| Exercise prompt |
Identify every line among the items below that contains the word "Sort", and copy each of those lines in full.

| Records provided |
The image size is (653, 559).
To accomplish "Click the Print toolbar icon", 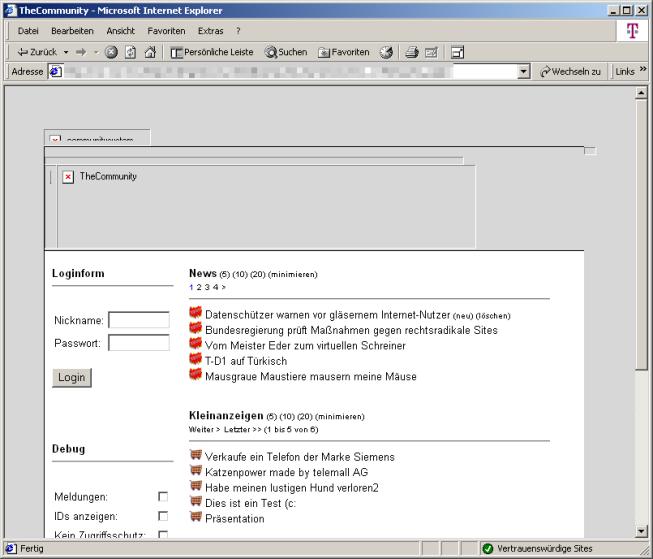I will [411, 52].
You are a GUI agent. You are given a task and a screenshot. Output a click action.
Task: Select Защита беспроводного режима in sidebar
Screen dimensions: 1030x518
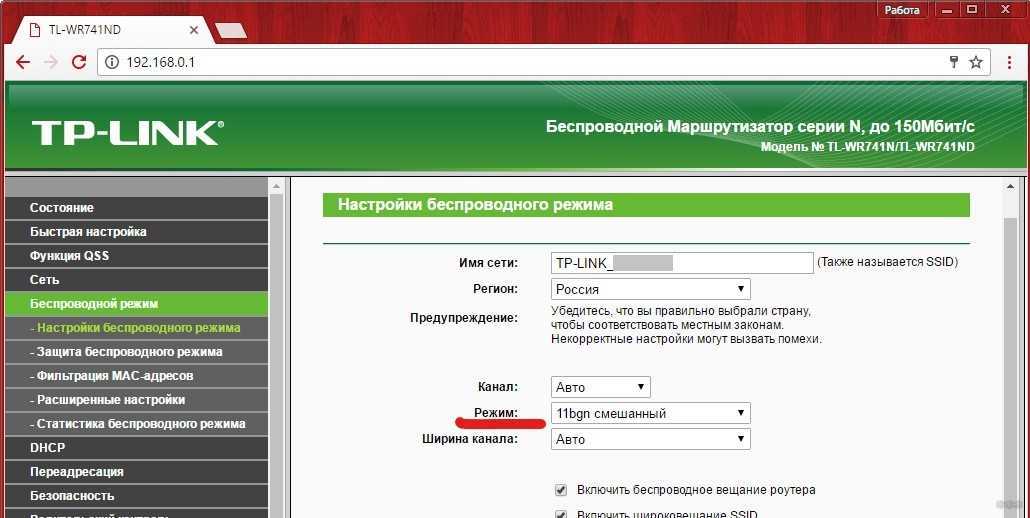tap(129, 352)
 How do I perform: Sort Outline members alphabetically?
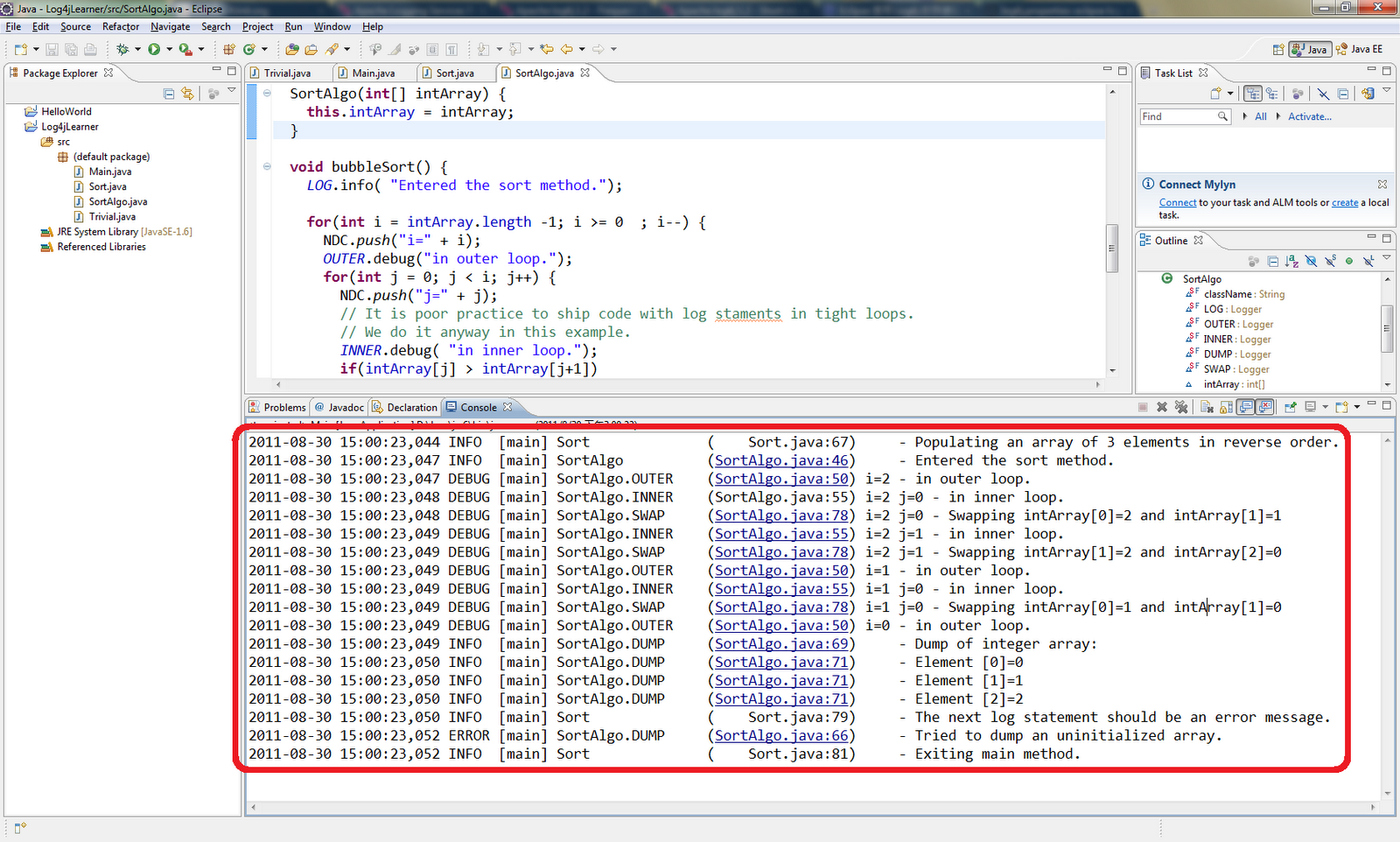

| Solution |
 How do I perform: Sort Outline members alphabetically?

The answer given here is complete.